• Written problem
Can you write out every line of the data below without changing a single character?

=== Provided information ===

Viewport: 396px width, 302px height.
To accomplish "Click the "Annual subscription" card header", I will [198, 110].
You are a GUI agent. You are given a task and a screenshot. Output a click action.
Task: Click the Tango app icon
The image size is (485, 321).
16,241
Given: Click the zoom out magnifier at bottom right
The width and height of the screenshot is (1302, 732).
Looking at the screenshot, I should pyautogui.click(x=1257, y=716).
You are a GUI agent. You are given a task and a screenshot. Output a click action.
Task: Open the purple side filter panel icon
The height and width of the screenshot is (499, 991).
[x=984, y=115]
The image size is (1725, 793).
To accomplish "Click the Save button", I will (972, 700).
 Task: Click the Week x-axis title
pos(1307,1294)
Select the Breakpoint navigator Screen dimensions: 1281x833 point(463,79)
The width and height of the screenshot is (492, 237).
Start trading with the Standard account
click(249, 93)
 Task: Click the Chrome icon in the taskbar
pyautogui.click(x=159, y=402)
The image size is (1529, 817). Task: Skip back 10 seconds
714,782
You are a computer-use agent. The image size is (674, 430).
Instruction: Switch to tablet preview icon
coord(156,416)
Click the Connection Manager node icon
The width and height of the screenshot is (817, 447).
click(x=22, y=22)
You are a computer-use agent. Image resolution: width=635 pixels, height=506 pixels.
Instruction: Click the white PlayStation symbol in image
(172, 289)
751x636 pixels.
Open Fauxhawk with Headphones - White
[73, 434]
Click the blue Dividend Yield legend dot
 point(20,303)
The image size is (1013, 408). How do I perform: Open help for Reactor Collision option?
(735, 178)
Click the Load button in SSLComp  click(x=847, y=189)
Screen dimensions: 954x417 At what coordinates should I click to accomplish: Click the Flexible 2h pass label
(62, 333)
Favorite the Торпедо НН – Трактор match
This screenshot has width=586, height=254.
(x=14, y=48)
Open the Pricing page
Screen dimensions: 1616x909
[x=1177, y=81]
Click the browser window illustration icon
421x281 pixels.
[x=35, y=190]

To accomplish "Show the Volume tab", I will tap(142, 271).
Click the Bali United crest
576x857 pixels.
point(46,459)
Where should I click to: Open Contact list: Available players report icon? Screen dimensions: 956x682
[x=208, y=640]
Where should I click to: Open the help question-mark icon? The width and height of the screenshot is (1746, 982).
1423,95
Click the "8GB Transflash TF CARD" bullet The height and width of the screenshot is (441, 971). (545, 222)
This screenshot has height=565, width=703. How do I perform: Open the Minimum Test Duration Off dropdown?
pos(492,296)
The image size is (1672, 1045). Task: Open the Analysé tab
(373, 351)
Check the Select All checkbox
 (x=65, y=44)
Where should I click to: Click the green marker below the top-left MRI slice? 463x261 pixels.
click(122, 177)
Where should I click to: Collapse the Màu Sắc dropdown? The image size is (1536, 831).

===

• Correct result
Viewport: 396px width, 302px height.
To accomplish "Click the "Annual subscription" card header", I will [198, 110].
You are a GUI agent. You are given a task and a screenshot. Output a click action.
Task: Click the Tango app icon
The image size is (485, 321).
16,241
Given: Click the zoom out magnifier at bottom right
The width and height of the screenshot is (1302, 732).
Looking at the screenshot, I should pyautogui.click(x=1257, y=716).
You are a GUI agent. You are given a task and a screenshot. Output a click action.
Task: Open the purple side filter panel icon
The height and width of the screenshot is (499, 991).
[x=984, y=115]
The image size is (1725, 793).
To accomplish "Click the Save button", I will (972, 700).
 Task: Click the Week x-axis title
pos(1307,1294)
Select the Breakpoint navigator Screen dimensions: 1281x833 point(463,79)
The width and height of the screenshot is (492, 237).
Start trading with the Standard account
click(249, 93)
 Task: Click the Chrome icon in the taskbar
pyautogui.click(x=159, y=402)
The image size is (1529, 817). Task: Skip back 10 seconds
714,782
You are a computer-use agent. The image size is (674, 430).
Instruction: Switch to tablet preview icon
coord(156,416)
Click the Connection Manager node icon
The width and height of the screenshot is (817, 447).
click(x=22, y=22)
You are a computer-use agent. Image resolution: width=635 pixels, height=506 pixels.
Instruction: Click the white PlayStation symbol in image
(172, 289)
751x636 pixels.
Open Fauxhawk with Headphones - White
[73, 434]
Click the blue Dividend Yield legend dot
 point(20,303)
The image size is (1013, 408). How do I perform: Open help for Reactor Collision option?
(735, 178)
Click the Load button in SSLComp  click(x=847, y=189)
Screen dimensions: 954x417 At what coordinates should I click to accomplish: Click the Flexible 2h pass label
(62, 333)
Favorite the Торпедо НН – Трактор match
This screenshot has width=586, height=254.
(x=14, y=48)
Open the Pricing page
Screen dimensions: 1616x909
[x=1177, y=81]
Click the browser window illustration icon
421x281 pixels.
[x=35, y=190]

To accomplish "Show the Volume tab", I will tap(142, 271).
Click the Bali United crest
576x857 pixels.
point(46,459)
Where should I click to: Open Contact list: Available players report icon? Screen dimensions: 956x682
[x=208, y=640]
Where should I click to: Open the help question-mark icon? The width and height of the screenshot is (1746, 982).
1423,95
Click the "8GB Transflash TF CARD" bullet The height and width of the screenshot is (441, 971). (545, 222)
This screenshot has height=565, width=703. How do I perform: Open the Minimum Test Duration Off dropdown?
pos(492,296)
The image size is (1672, 1045). Task: Open the Analysé tab
(373, 351)
Check the Select All checkbox
 (x=65, y=44)
Where should I click to: Click the green marker below the top-left MRI slice? 463x261 pixels.
click(122, 177)
Where should I click to: Collapse the Màu Sắc dropdown? The image size is (1536, 831).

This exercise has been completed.